2018 Jury membership criteria
According to this year’s rules each delegation’s jury must:
- Have five members, including a chairperson
- Be citizens of the participating broadcaster’s country
- Juries cannot include employees of a participating broadcaster as members
- Members cannot have been jurors in 2016 or 2017
- Jurors are supposed to be music industry professionals, specifically “radio DJ, artist, composer, author of lyrics or music producer.”
- Feature some balance based on age, gender, and background
The last requirement is particularly vexing, since there is an odd number of jury members and only five members in total.
A scan of the list of jurors shows there are a fair number who don’t seem to line up with #5. “Artist manager” is one example of this, as are “journalist”, “stylist”, and “Deputy Head of Professional Arts Department of the Ministry of Kulture”.
Unlike in some recent years, all delegations have provided a complete list of jurors before rehearsals began.
There are a number of Eurovision alumni on this year’s list, including two former winners. Niamh Kavanagh gave Ireland its fifth victory in 1993 with ‘In Your Eyes’. In 2010 she brought Ireland back to the Grand Final, finishing 23rd with ‘It’s For You’. Emmelie de Forest brought Denmark its third victory in 2013 with ‘Only Teardrops’. She also composed the 2017 UK entry ‘Never Give Up On You’, which finished 15th.

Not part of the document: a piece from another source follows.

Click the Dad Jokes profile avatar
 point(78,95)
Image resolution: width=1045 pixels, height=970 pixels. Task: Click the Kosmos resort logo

Artists who have previously competed in the Eurovision:
- Nathan Trent (Austria 2017)
- Laura Tesoro (Belgium 2016)
- Tom Dice (Belgium 2010)
- Mary Roos (Germany 1972, 1984)
- Aminata (Latvia 2015)
- Amber Bondin (Malta 2015)
- Cristina Scarlat (Moldova, 2014)
- Nina Zizic (Montenegro 2013)
- Michał Szpak (Poland 2016)
- Bojana Stamenov (Serbia 2015)
- Tijana Milosevic (Serbia 2017)
- Guri Schanke (Norway 2007)
There are also a few artists who’ve sought to represent their country at various national selections. Sweden’s Mariette Hansson participated in the 2015, 2017 and 2018 editions of Melodifestivalen. Bryan Rice competed in the Dansk Melodi Grand Prix 2010. K-One is on the Swedish jury. He co-wrote Sanna Nielsen’s ‘Undo’, which finished third in Copenhagen 2014.
We aren’t provided data with respect to the ‘background’ of jurors. We do know, however, their dates of birth and (ostensive) genders. Broadly speaking, the gender split is even.
Our youngest juror at 16 years is Karl Killing who competed in Eesti Laul 2018. The most seasoned juror is Zdenka Kovacicek from Croatia, who is 74 years young. Azeri jury chairperson Mubariz Tagiyev is 70 years old, only a few months older than his fellow Azeri juror Tunzala Qahraman. In fact, with Nurlana Cafarova (their youngest juror) aged 30, the age range for the Azeri jury is 42 years.
What happens next
Juries do not vote during the live broadcasts. The second dress rehearsal for each show–called the Jury Rehearsal, cunningly–is live streamed to a sequestered jury room in each broadcaster’s studios. They complete and submit their votes that same evening.
That means half the scores for each stage of the competition are determined before the public shows. Sometimes differences between the broadcasts matter–a lot. In 2011, the UK entry (‘I Can’, Blue) featured a wobbly jury vocal and a much better one on Saturday night. The juries ranked Blue 22nd (57 points): the public had them 5th (166 points). The following year Loreen choked on her prop snow during the jury final. ‘Euphoria’ nonetheless topped both the jury (296 points) and public (343 points).
During this year’s Grand Final broadcast, the participating broadcaster is required to read out the names of the jurors live. Once we know the 2018 winner, the detailed jury votes for the semi-finals and Grand Final are routinely published on eurovision.tv.